Now we have all the information needed to plot an uplift quantile chart.

true_uplift_by_quantile.plot.barh()
plt.xlabel('True uplift')
Text(0.5, 0, 'True uplift')

png

The uplift quantile chart shows that, for the most part, true uplift increases from lower score bins to higher ones, which is what we’d expect to see if the model is working. So it appears our model can effectively segment out customers who more readily respond to treatment. In a real project, it would be important to repeat this analysis on a held-out test set, to confirm the model works with data that was not used at all for model training, since technically this validation set was used for early stopping in the model fitting process. However good performance on the validation set is a good sign and as long as the test set has similar characteristics to the training and validation sets, we’d expect to see similar performance there.

What can we learn from the quantile chart? From analysis of the experiment we know the ATE is about 10%. The quantile chart we created with the validation set tells us that by targeting the top decile of uplift scores, we may achieve a treatment effect of over 35%, a noticeable increase. The next few deciles appear to have larger treatment effects than the ATE as well. Depending on how expensive the treatment is to apply, it may make sense to target a limited portion of the population using this information.

We can also see that the sleeping dog effect has some support from observations of the true uplift.
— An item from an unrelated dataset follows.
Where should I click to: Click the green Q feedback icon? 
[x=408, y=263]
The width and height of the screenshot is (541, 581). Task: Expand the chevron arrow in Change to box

The bottom score decile, which consists entirely of negative scores, in fact has negative true uplift. So it appears that targeting the bottom 10% of the population, by uplift score, actually has a negative impact on the business.

Calibration of uplift

While the uplift quantile chart provides a qualitative snapshot telling us whether the model is effective at segmenting customers or not, we can go a step further in this direction and ask how accurate the model is at predicting uplift. This is the process of calibration, for which we’ll need the average predicted uplift within the score quantiles:

predicted_uplift_by_quantile = valid_w_score\
    .groupby(['Quantile bin'])['Uplift score'].mean()
predicted_uplift_by_quantile.head(5)
Quantile bin
(-0.114, -0.00339]   -0.035133
(-0.00339, 0.0186]    0.008385
(0.0186, 0.0391]      0.029582
(0.0391, 0.0548]      0.047033
(0.0548, 0.0726]      0.063634
Name: Uplift score, dtype: float32

We’ll put this together in a DataFrame with the true uplift that we calculated above, to create a scatter plot. If the uplift predictions are accurate, a scatter plot of predicted and true uplift should lie close to the one-one line.

pred_true_uplift = pd.DataFrame({'Predicted Uplift':predicted_uplift_by_quantile,
                                 'True Uplift':true_uplift_by_quantile})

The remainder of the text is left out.